Maiolica was made by artisans working in small Italian hill towns. These were popular spots for the art because potters could easily collect river clay.

Catherine Hess is the Associate Curator of Sculpture and Decorative Arts at the J. Paul Getty Museum in Los Angeles. She says Maiolica's technique was likely brought to Italy from North Africa.

"It started from the desire to recreate porcelain, at least in part, and then it became a full-blown pictorial medium unto itself," she says.

Bird woman
Maiolica plates were often flat to make it easier to paint images. The scroll on this plate translates as, "Take and don't regret it. The worst that can happen is that you would have to give it back."
Image courtesy of the Corcoran Gallery of Art

Hess says these pieces were made for the wealthy and elite. She says people enjoyed displaying their knowledge of literature and culture. They also liked references to their own time.
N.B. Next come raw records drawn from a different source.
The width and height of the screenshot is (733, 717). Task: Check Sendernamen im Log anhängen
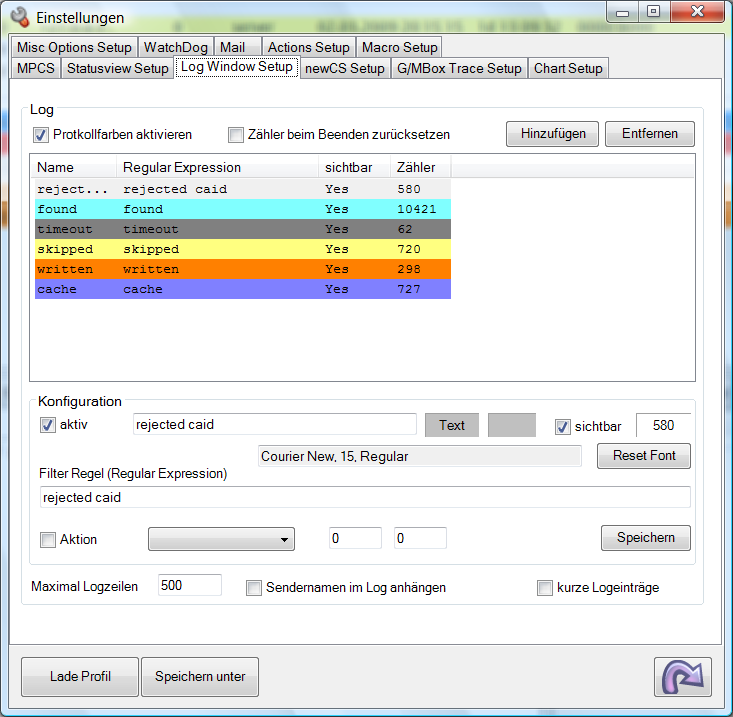pyautogui.click(x=254, y=588)
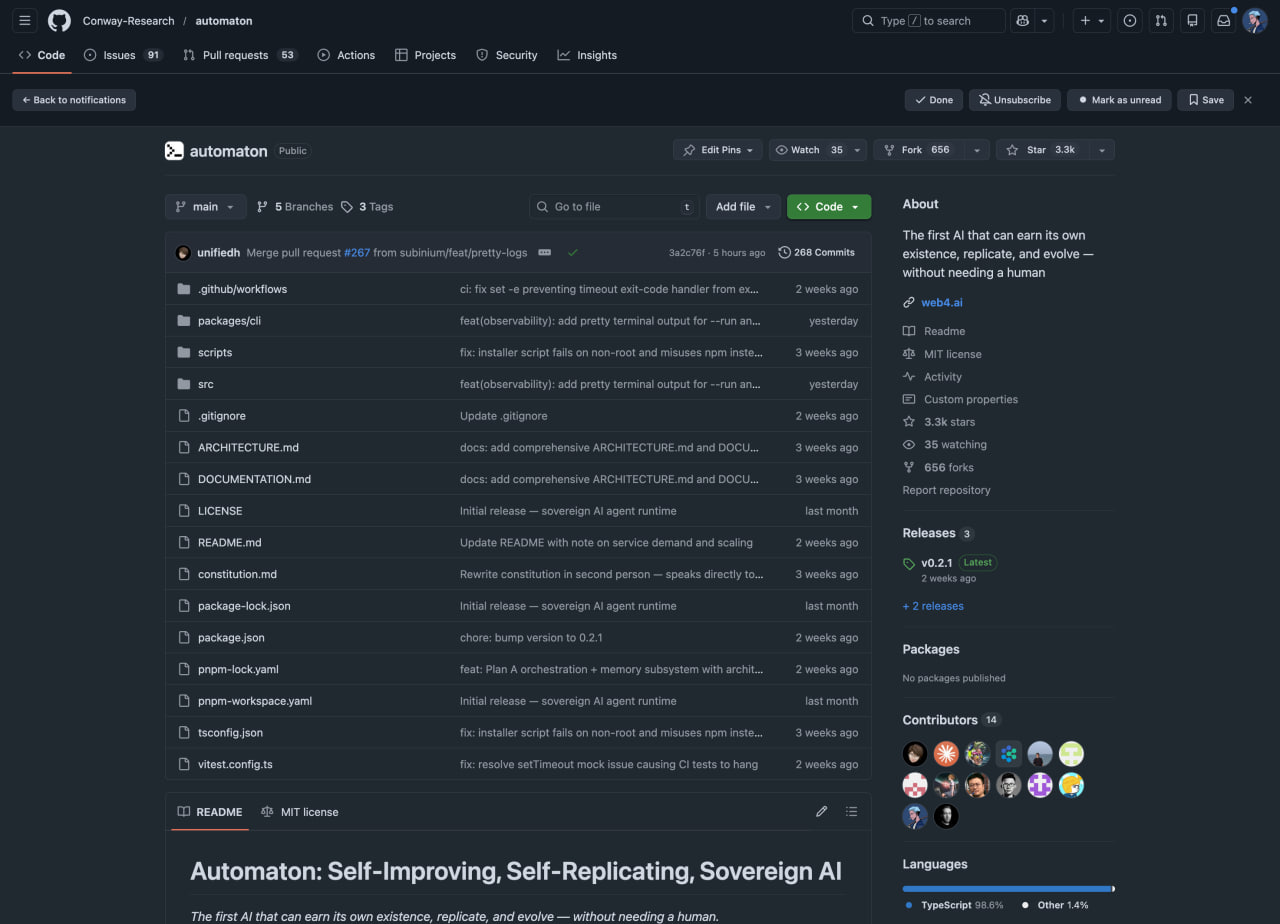Open the hamburger navigation menu
Image resolution: width=1280 pixels, height=924 pixels.
pos(25,20)
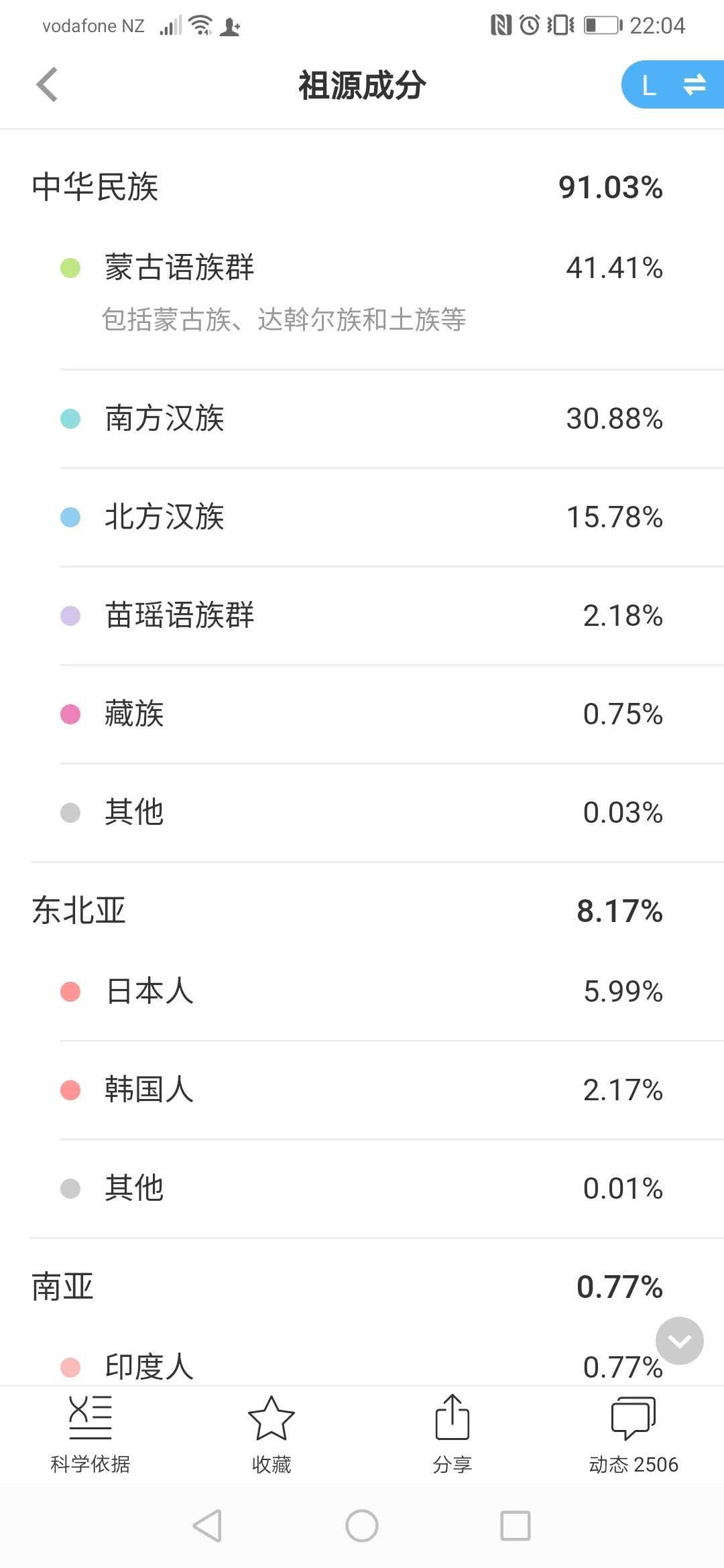This screenshot has width=724, height=1568.
Task: Tap the pink dot beside 藏族
Action: click(70, 714)
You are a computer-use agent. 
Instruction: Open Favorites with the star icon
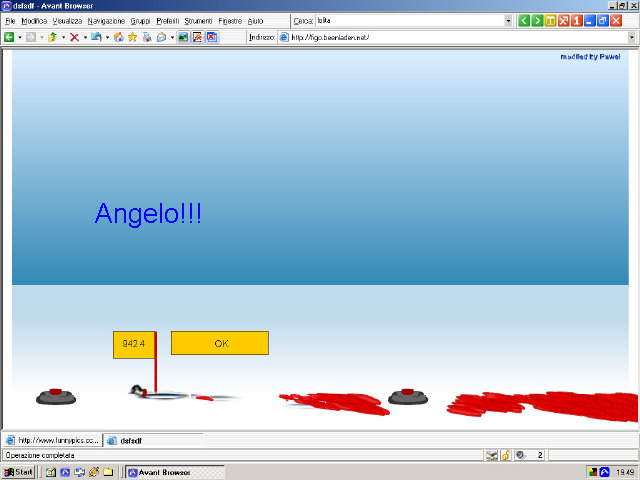click(132, 37)
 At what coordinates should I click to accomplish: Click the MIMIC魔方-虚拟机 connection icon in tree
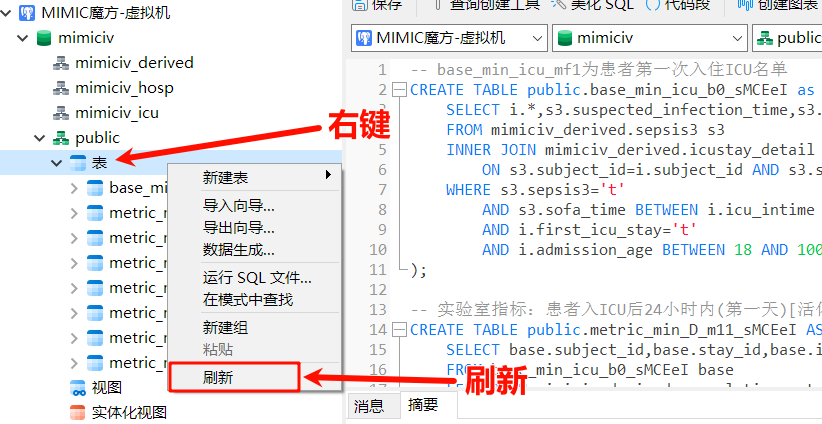pos(27,14)
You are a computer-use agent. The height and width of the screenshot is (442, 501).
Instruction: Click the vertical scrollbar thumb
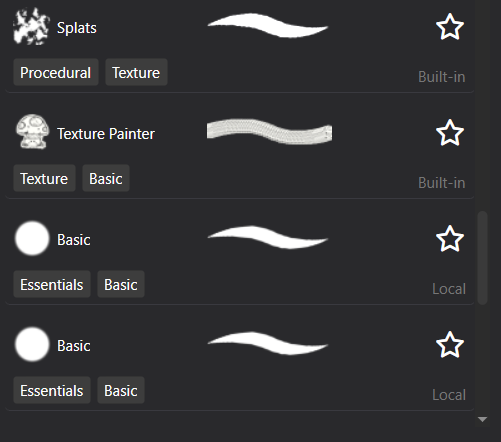[x=482, y=258]

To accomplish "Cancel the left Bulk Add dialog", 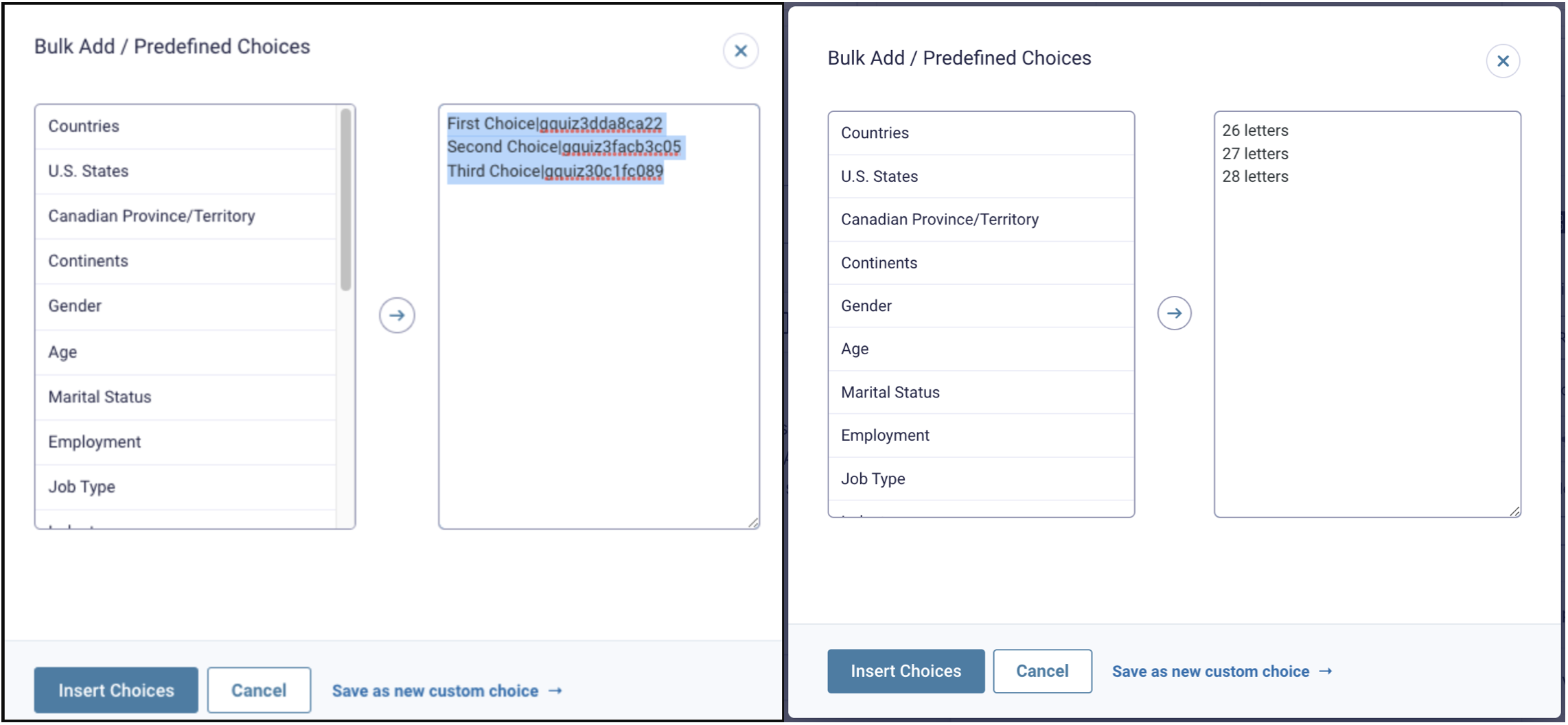I will pos(259,690).
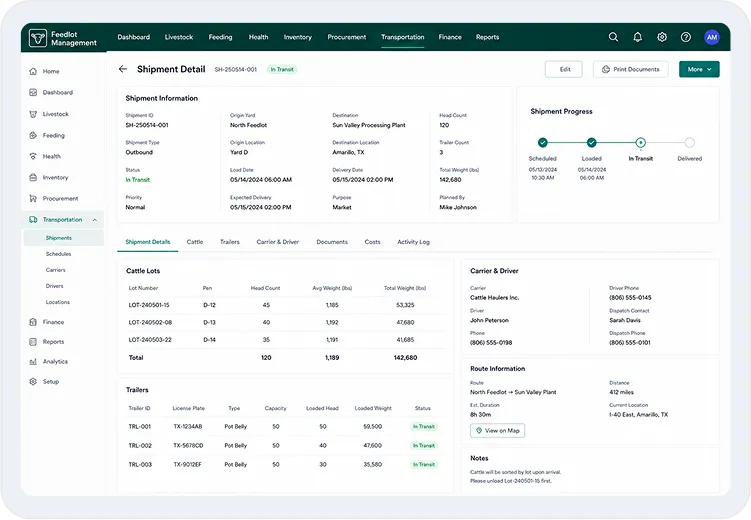Click the AM user avatar
This screenshot has width=751, height=520.
click(712, 37)

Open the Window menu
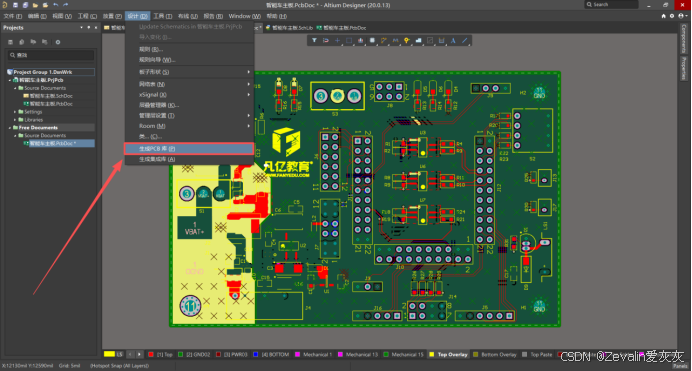(244, 16)
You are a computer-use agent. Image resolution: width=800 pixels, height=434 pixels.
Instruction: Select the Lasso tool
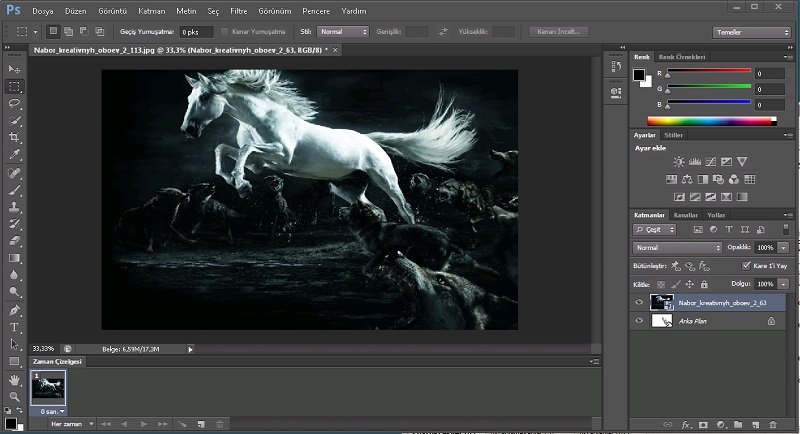point(14,103)

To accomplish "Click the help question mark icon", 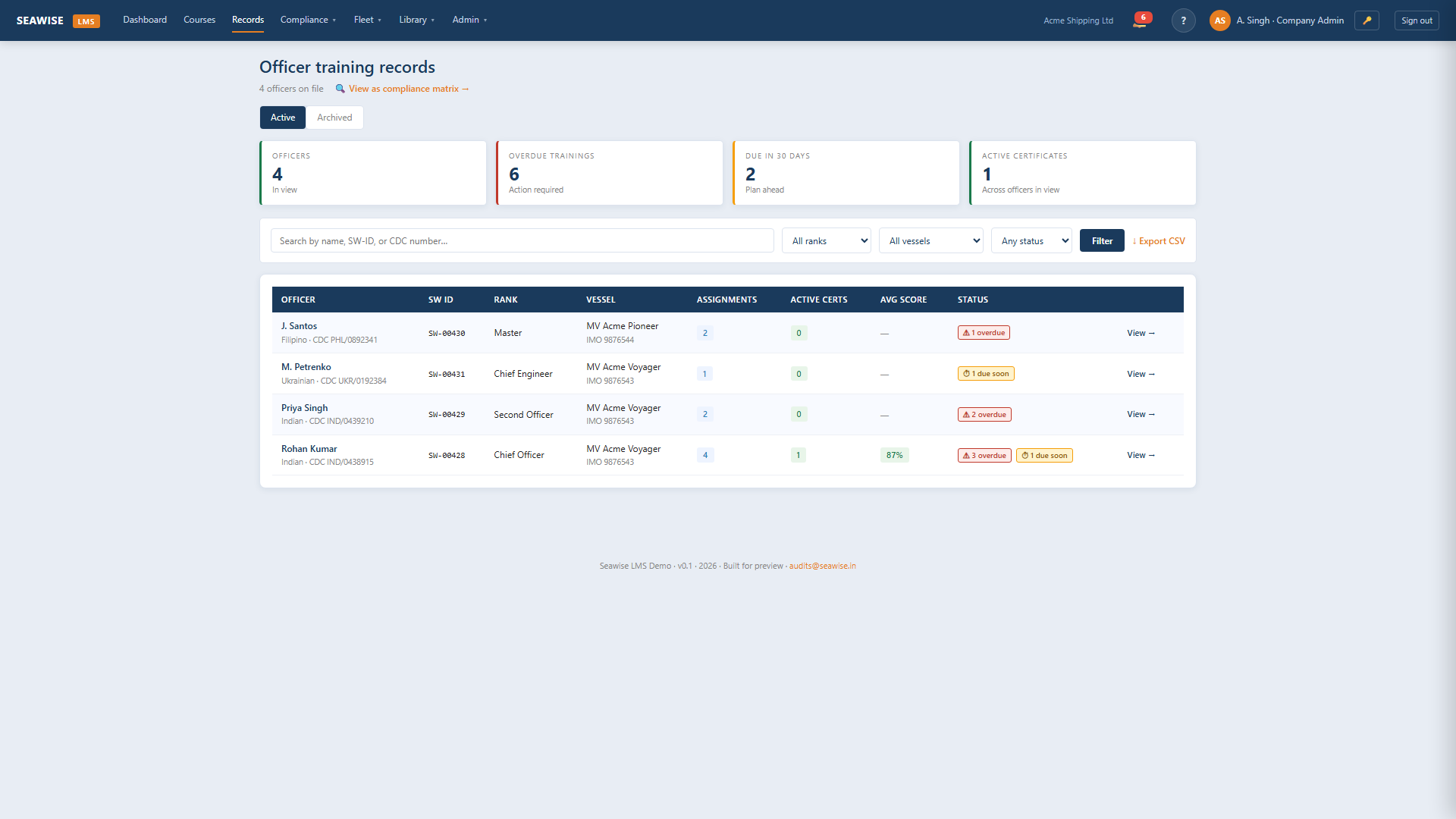I will click(x=1183, y=20).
Hess describes one plate with elaborate classical designs along its rim. But in the center there's a donkey biting a wolf.

"With an inscription that says 'Look at what the world has become when the donkey eats the wolf.'" she explains. "That's a reference, probably a reference to a topsy turvy political situation. It might have had something to do with an uprising of a lower social class."

Another plate shows the "The Massacre of the Innocents," a depiction of the New Testament story of Herod ordering the slaughter of all children.

It's a plate from Urbino, a hillside town in central Italy, and the original home of Renaissance painter Raphael.

A plucked woman
Italian apothecaries in the 16th century often used maiolica jars to hold medicine. This jar held treatment for scabies.
Image courtesy of the Corcoran Gallery of Art

Museum director Don Myers says that particular plate was likely painted by Francesco Xanto Avelli de Rovigo. He says Xanto, like other maiolica painters, copied work from artists like Raphael.

Myers says the Maiolica glaze was a challenging medium. As a painter applied the pigments to the very absorbent clay he had to to guess how the image would turn out. Myers says that makes the fluidity of Xanto's figures all the more remarkable.

"The paint is sucked in very quickly, and so you have no fudge room at all," he says. "It'd be almost like trying to do this all with magic markers on a piece of paper. And the other complicating factor is that the colors don't look like this before their fired, they're grays and beiges."

Myers says scholars are still trying to determine whether the plates were actually used for eating. Maiolica jars were often used in apothecaries for medicines.

As with many things, Maiolica was a victim of technology. It fell out of fashion when the Italians learned how to make porcelain. However, it is a reminder of a brilliantly colored moment in time.